Filter the listing below, keeping every line that holds "checkbox".

=== RECORDS SHOWN ===
=-=-=-=-=

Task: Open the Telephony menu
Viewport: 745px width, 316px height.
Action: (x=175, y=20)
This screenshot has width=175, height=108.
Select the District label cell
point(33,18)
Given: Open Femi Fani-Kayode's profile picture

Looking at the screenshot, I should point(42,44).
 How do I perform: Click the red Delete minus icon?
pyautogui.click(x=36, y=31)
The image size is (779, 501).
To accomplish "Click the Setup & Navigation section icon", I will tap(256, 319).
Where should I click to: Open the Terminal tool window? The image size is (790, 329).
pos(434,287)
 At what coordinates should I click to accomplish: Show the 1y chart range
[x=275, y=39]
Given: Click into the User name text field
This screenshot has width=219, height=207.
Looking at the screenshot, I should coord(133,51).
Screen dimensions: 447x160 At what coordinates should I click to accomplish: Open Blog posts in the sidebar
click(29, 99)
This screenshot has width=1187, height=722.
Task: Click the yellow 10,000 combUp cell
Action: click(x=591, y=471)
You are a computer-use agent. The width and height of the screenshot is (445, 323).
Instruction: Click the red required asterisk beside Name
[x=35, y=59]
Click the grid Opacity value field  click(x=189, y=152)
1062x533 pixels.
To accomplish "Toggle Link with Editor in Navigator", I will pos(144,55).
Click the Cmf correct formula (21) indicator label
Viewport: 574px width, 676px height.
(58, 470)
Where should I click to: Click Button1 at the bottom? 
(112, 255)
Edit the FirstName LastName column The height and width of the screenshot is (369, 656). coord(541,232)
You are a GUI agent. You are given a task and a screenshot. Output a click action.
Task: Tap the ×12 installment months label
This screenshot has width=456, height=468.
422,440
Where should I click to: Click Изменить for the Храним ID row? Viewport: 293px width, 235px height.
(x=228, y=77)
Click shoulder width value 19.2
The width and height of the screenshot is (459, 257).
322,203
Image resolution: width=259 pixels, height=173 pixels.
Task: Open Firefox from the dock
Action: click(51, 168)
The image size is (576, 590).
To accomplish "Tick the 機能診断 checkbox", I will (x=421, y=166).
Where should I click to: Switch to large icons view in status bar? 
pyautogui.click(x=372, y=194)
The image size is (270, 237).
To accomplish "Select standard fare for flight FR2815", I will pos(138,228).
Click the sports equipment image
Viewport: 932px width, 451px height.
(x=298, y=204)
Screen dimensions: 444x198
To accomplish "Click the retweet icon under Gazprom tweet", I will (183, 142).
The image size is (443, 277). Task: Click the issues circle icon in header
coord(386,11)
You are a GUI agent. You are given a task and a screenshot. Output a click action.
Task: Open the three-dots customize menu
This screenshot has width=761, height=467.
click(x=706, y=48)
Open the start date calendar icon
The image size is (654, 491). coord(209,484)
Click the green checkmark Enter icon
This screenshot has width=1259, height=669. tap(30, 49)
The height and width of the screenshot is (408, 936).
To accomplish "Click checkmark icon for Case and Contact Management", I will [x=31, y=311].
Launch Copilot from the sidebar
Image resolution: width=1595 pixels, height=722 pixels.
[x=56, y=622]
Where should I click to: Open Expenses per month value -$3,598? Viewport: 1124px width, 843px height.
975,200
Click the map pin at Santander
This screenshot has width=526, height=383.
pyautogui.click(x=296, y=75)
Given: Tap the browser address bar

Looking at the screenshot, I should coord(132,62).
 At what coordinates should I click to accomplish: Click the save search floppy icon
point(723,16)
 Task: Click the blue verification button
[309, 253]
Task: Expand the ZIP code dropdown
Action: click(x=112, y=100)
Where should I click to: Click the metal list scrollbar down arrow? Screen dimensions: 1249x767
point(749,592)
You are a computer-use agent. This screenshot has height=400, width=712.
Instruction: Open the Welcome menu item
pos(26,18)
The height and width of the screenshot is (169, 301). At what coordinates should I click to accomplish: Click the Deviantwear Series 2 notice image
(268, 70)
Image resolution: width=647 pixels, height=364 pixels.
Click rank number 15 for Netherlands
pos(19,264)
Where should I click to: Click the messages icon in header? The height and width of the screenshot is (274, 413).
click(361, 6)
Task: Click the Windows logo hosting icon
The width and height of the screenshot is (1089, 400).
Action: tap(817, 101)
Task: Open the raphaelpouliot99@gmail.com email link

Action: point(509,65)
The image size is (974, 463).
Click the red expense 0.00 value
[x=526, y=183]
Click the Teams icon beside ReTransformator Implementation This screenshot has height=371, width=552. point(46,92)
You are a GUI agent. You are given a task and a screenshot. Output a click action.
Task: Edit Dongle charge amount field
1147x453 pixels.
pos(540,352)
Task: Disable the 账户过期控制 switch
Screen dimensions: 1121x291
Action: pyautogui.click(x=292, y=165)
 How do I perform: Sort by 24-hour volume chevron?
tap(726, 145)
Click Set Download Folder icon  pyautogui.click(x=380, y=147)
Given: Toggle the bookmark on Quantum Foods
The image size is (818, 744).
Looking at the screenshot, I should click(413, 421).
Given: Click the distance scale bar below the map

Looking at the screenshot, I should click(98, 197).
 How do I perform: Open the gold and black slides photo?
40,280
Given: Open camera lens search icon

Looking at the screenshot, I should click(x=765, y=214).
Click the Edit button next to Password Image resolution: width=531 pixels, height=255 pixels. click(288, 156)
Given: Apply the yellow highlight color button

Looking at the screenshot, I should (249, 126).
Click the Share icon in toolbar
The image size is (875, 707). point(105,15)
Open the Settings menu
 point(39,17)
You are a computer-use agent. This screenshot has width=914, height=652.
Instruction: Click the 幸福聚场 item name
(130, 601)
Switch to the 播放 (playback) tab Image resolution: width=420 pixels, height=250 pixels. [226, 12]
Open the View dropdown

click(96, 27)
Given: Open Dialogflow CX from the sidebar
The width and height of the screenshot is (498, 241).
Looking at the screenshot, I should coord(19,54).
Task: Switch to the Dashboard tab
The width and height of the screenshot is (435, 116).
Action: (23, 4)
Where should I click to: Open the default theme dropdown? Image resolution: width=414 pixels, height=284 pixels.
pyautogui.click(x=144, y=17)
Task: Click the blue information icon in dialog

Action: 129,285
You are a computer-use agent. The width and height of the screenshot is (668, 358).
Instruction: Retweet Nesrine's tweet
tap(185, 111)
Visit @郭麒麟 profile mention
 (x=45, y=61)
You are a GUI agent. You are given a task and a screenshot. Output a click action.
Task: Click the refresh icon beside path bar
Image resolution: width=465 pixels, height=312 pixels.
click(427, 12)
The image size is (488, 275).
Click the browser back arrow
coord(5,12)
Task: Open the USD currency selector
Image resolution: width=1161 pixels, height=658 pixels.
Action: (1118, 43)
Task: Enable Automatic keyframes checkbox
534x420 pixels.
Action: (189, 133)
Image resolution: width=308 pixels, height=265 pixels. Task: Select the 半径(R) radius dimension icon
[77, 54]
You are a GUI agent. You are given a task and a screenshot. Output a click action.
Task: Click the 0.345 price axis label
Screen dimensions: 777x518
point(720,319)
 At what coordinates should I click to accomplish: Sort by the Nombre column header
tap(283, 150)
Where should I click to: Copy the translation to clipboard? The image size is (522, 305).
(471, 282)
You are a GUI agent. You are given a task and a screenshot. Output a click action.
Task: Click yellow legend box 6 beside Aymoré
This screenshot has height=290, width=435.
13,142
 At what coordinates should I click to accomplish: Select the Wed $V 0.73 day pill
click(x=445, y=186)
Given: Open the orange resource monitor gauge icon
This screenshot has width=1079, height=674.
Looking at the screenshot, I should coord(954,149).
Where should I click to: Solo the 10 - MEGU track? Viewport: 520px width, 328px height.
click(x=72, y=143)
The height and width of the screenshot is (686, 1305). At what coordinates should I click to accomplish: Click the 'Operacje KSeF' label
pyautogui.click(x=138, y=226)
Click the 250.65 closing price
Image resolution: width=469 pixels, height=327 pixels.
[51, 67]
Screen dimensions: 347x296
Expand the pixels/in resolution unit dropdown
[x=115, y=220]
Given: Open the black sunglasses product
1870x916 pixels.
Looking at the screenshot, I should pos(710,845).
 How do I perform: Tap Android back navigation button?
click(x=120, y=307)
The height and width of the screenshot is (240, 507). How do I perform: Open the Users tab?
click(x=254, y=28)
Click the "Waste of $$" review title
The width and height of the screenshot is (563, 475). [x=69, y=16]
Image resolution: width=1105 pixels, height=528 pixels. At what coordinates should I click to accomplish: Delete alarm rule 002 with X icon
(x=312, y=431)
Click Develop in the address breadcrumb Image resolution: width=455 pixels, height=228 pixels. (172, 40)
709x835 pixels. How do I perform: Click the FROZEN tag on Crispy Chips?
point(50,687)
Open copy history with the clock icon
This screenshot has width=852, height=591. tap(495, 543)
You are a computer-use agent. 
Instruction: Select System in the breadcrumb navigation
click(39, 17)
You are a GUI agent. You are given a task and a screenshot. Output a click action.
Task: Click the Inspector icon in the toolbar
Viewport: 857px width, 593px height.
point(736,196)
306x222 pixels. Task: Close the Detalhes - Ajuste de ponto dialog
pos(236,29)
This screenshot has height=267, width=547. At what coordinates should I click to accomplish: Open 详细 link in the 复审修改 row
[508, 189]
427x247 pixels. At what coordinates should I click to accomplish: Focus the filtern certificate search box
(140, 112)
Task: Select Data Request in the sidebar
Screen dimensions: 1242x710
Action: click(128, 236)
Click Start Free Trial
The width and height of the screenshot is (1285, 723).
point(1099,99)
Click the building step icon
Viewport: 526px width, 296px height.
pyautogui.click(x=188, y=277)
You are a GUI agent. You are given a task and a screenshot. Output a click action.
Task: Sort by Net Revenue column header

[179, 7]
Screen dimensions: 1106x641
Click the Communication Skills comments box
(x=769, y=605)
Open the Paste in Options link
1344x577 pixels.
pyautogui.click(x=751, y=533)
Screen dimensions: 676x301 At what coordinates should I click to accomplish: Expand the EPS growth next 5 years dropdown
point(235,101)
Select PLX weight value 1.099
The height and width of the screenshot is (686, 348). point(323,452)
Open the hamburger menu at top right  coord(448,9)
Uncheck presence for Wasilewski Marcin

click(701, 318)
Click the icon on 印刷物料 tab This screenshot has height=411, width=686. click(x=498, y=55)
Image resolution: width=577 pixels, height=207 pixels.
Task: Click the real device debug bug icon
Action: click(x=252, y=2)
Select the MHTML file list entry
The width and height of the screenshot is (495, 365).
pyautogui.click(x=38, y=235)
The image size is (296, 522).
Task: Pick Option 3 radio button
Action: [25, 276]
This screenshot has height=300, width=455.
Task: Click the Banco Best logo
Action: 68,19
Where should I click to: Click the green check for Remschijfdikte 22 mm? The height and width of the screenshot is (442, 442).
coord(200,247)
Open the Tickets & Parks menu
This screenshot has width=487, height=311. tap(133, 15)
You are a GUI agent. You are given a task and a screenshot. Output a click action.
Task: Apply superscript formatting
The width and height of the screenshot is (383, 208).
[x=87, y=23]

=-=-=-=-=

=== OUTPUT BELOW ===
To accomplish "Tick the 機能診断 checkbox", I will (x=421, y=166).
Task: Enable Automatic keyframes checkbox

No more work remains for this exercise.